**Exercise aim**
Pull each line containing "Given" out of the listing below.

**Extracted records**
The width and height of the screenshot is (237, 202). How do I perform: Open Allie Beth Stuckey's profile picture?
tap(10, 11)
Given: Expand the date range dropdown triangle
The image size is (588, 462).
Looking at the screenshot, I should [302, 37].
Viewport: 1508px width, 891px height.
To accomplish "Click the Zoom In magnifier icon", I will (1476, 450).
---
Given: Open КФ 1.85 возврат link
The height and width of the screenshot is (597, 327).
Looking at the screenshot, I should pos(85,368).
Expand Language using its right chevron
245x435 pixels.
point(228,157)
...
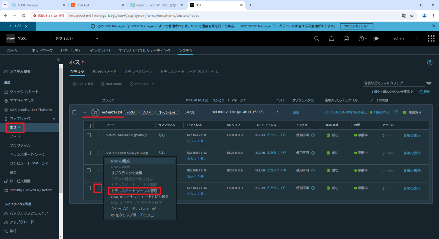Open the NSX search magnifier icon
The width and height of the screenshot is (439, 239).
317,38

**Exercise response**
Given: Expand the date range dropdown triangle
Given: Open КФ 1.85 возврат link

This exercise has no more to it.